_TEXTO ELEGIDO_:

▬▬▬▬▬▬

Uno de los primeros en llegar fue el capitán Elson Zuluaga, jefe bomberos de Rionegro. Abriéndose paso entre maleza, lodo y una fuerte neblina, él y su grupo de bomberos se enfocaron en buscar sobrevivientes en medio del caos. “Cuando llegamos vimos un pedazo de la aeronave en la parte baja del cerro, y se veía la traza profunda en la tierra que había hecho al caer”, cuenta.
Algunos debieron escalar, a veces arrastrándose entre el barro, porque la mayoría de los sobrevivientes estaban casi en la cima.
“Unos peinaron la zona y otros nos centramos en el fuselaje del avión, y ahí logramos sacar a tres. Entre ellos, a una mujer (la auxiliar Suárez), y el último que sacamos fue un muchacho (Alan Ruschel) al que yo considero un honor a la vida”, afirma.
“A las 2 de la mañana caía un aguacero muy fuerte, tanto que para guarecernos nos metimos en las bolsas donde empacamos los cadáveres a esperar a que pasara la lluvia. Cuando terminó, todo quedó en silencio y un policía escuchó un lamento. Nosotros estamos a 20 metros del avión. A tientas, entre la oscuridad y la neblina, seguimos la voz. Era uno de los jugadores. No hablaba español y solo se quejaba. Tenía una herida abierta en el cráneo, varias lesiones. Estaba aprisionado sobre muertos y tuvimos que quitarlos para poder sacarle la cadera, que la tenía aprisionada con los mismos compañeros”.
Y agrega: “Gracias a que esa persona vivió, para nosotros fue una inyección muy linda; sentimos que el frío se nos fue, se nos fue el hambre. Luchamos y luchamos para sacarlo. Algún día me gustaría estrecharle la mano y que sepa que aunque la muerte se lo quiso llevar, había un grupo de bomberos que se lo arrebató a la muerte y no se lo dejó llevar. Decirle que había dos bandos peleando por él: la muerte allá y aquí los que vivimos bregando a sacarlo de ahí. Gracias a Dios pudo más la vida”.

▬▬▬▬▬▬

_DATOS_:
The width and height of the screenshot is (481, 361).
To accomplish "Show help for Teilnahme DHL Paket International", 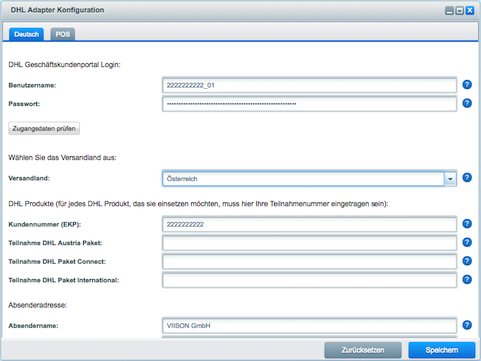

▬▬▬▬▬▬

_TRABAJO PENDIENTE_:
a - Copia del relato del rescate el pasaje que arranca en "Uno de los primeros" y acaba después de "en la cima.", cambiando "neblina" por "niebla".
b - Para cada afirmación, di sí o no según el relato del rescate y cita las palabras que lo deciden: (i) Elson Zuluaga era el jefe de bomberos de Rionegro. (ii) La mayoría de los sobrevivientes estaban en la parte baja del cerro. (iii) El jugador que encontraron de madrugada hablaba español.

_RESPUESTAS NUMERADAS_:
a -
Uno de los primeros en llegar fue el capitán Elson Zuluaga, jefe bomberos de Rionegro. Abriéndose paso entre maleza, lodo y una fuerte niebla, él y su grupo de bomberos se enfocaron en buscar sobrevivientes en medio del caos. “Cuando llegamos vimos un pedazo de la aeronave en la parte baja del cerro, y se veía la traza profunda en la tierra que había hecho al caer”, cuenta.
Algunos debieron escalar, a veces arrastrándose entre el barro, porque la mayoría de los sobrevivientes estaban casi en la cima.

b -
(i) Sí: "el capitán Elson Zuluaga, jefe bomberos de Rionegro".
(ii) No: "la mayoría de los sobrevivientes estaban casi en la cima".
(iii) No: "No hablaba español y solo se quejaba".